The Tale Teller by Anne Hillerman is the twenty-third of the Navajo mysteries and the fifth one by Anne Hillerman. There are three intertwined mysteries: a missing donation, a jewelry thief on the loose, and a murder on a jogging trail.

Joe Leaphorn has been hired to find two missing items from a donation to the Navajo Nation museum. The one of most urgency is a bííł, a woven traditional dress. The missing one purports to have ties to Juanita Manuelito and the Long Walk.

Jim Chee, meanwhile, is chasing down leads in the missing jewelry case. His big clue is a man now living near Canyon de Chelly who recognized a missing bolo for sale at a flea market near Window Rock.

Bernie Manuelito while jogging sees a dog staying close to the edge of the trail. He's barking and acting nervous. Thinking a hiker or jogger has gotten injured, she investigates. Instead she finds the body of a man who has been shot.

The three cases are interconnected. Clues from one lead to clues to another, and so forth. Anne's mysteries are more grounded in the here and now than her father's were, even when dealing with items of historic significance. By this I mean, her treatment of the characters — major and minor — is realistic. They are human beings and even when their lives are grounded in tradition, they aren't superstitious — not like nearly everyone is in Tony's books.

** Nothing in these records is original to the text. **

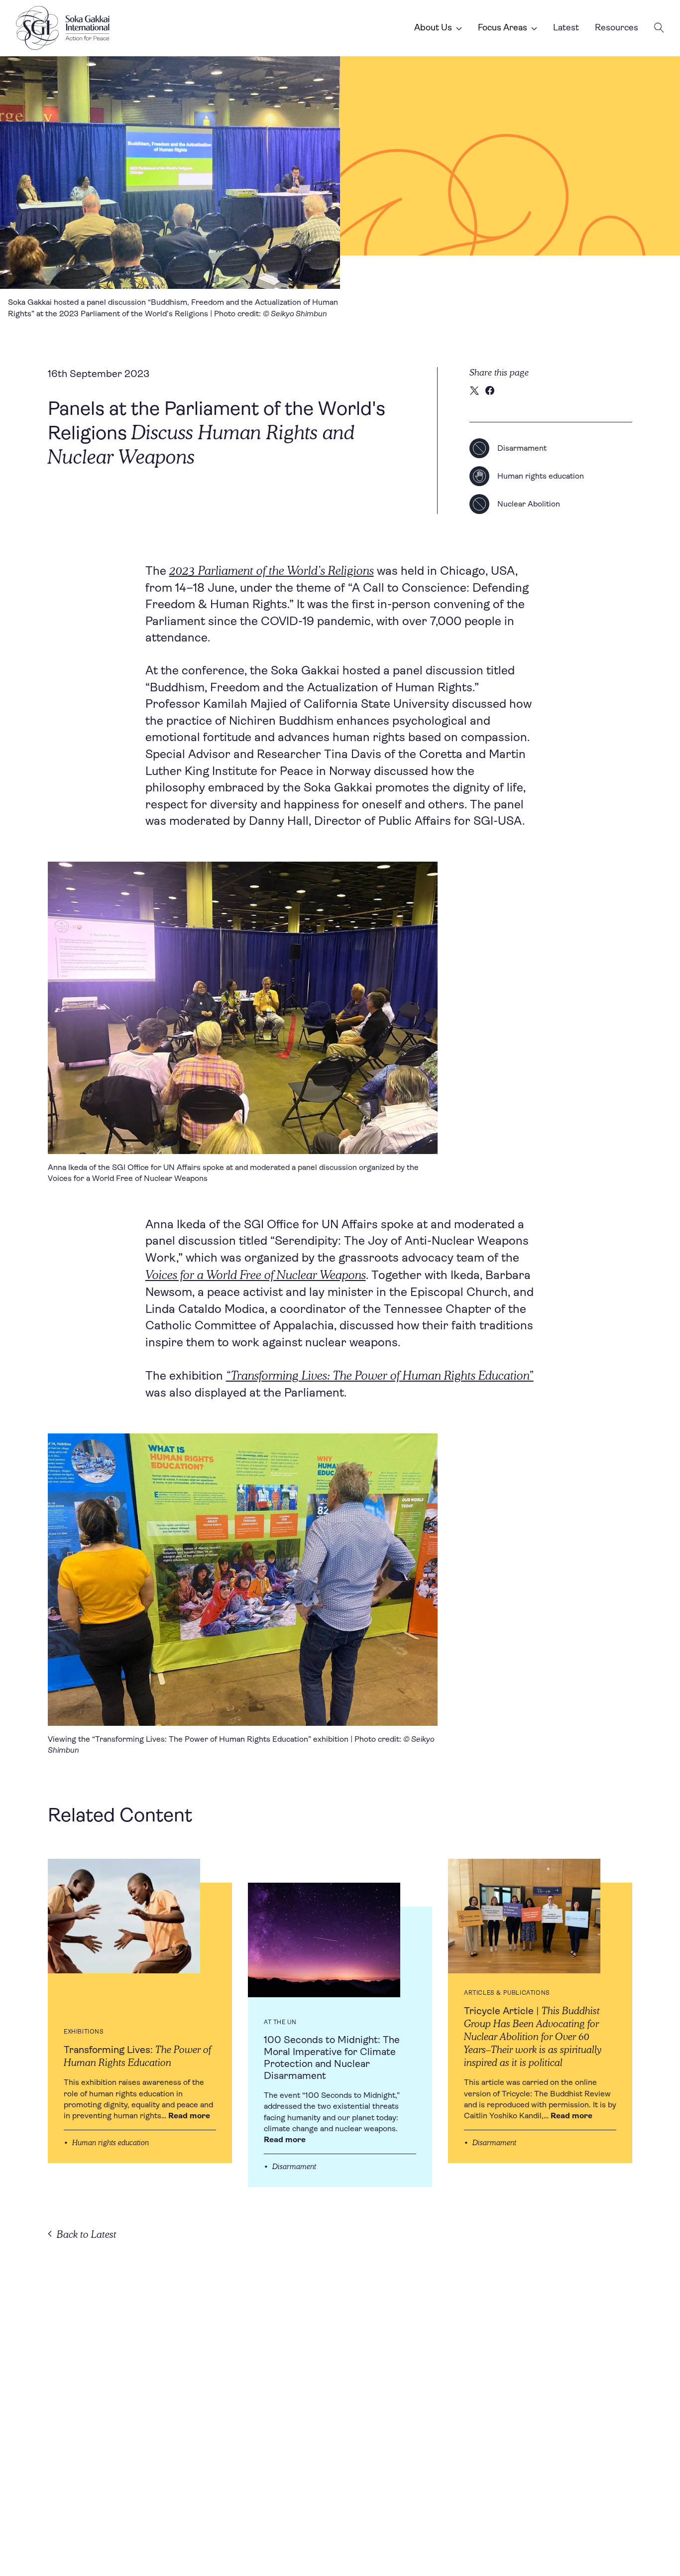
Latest (566, 27)
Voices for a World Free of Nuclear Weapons (255, 1274)
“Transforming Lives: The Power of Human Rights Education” (380, 1375)
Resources (616, 27)
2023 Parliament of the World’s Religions (271, 570)
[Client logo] (63, 28)
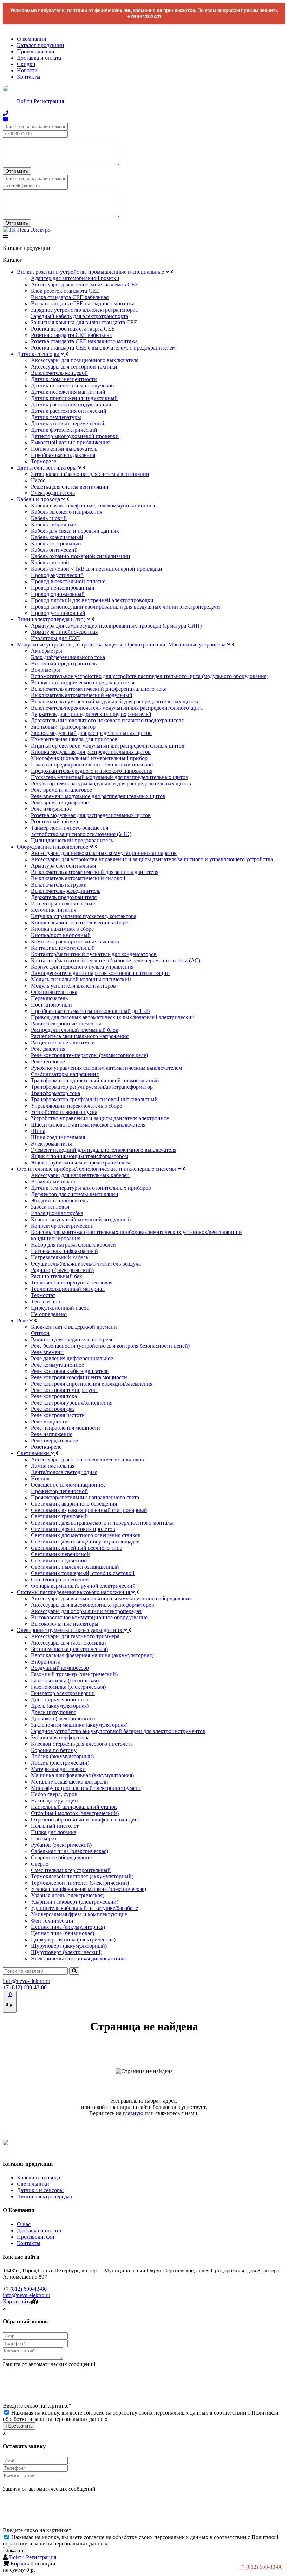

But, like Elizabeth Peter's Vicky Bliss mysteries, the series has been running long enough that one has to accept that it's happening in the "now-now." Peters described the logic behind keeping things in the present, even when it's impossible in her introduction to The Laughter of Dead Kings. (2008)

Peter's series began in 1973 and ran until 2008 — 35 years. The Navajo mysteries started in 1970 with The Blessing Way. That's a forty-nine year run. From the very beginning, Leaphorn was a widower, well established in his career as a detective. Let's assume he's forty in 1970. By now he'd be 89, bare minimum.

Jim Chee arrives in Listening Woman (1978) as the rookie. Assuming he's twenty, he'd be sixty-nine now — not the young newly-wed or even middle aged newly-wed he's described as Anne's books.

Of the two, Joe is the closest to what his actual age would be. Jim, sharing the majority of the investigating with his wife, is given the benefit of the doubt, and kept younger than would have to be.

In the long run it doesn't matter that the two are living and working in the now-now. The mysteries are fun and it's a pleasure to see the characters grow and evolve into three dimensional people.